IE 8 Passes Acid2 Test 555
notamicrosoftlover writes to tell us Channel9 is reporting that Internet Explorer 8 has correctly rendered the Acid2 page in "standards mode". "With respect to standards and interoperability, our goal in developing Internet Explorer 8 is to support the right set of standards with excellent implementations and do so without breaking the existing web. This second goal refers to the lessons we learned during IE 7. IE7's CSS improvements made IE more compliant with some standards and less compatible with some sites on the web as they were coded. Many sites and developers have done special work to work well with IE6, mostly as a result of the evolution of the web and standards since 2001 and the level of support in the various versions of IE that pre-date many standards. We have a responsibility to respect the work that sites have already done to work with IE. We must deliver improved standards support and backwards compatibility so that IE8 (1) continues to work with the billions of pages on the web today that already work in IE6 and IE7 and (2) makes the development of the next billion pages, in an interoperable way, much easier.

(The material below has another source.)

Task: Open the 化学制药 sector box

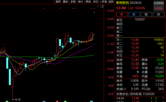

We'll blog more, and learn more, about this during the IE8 beta cycle." There's also a video interview regarding IE8 development on Channel9."
Standards Mode? (Score:1, Interesting)
How inconvenient is it to switch into and out of standards mode? Do you have to navigate menus or is there a button on the statusbar? Will it automatically switch between the two, based on whether or not the site demands IE7 or not? Is standards mode on by default?
Re:any standard will do (Score:3, Interesting)
Acid2 Website Problems? (Score:2, Interesting)
Remember kids... (Score:5, Interesting)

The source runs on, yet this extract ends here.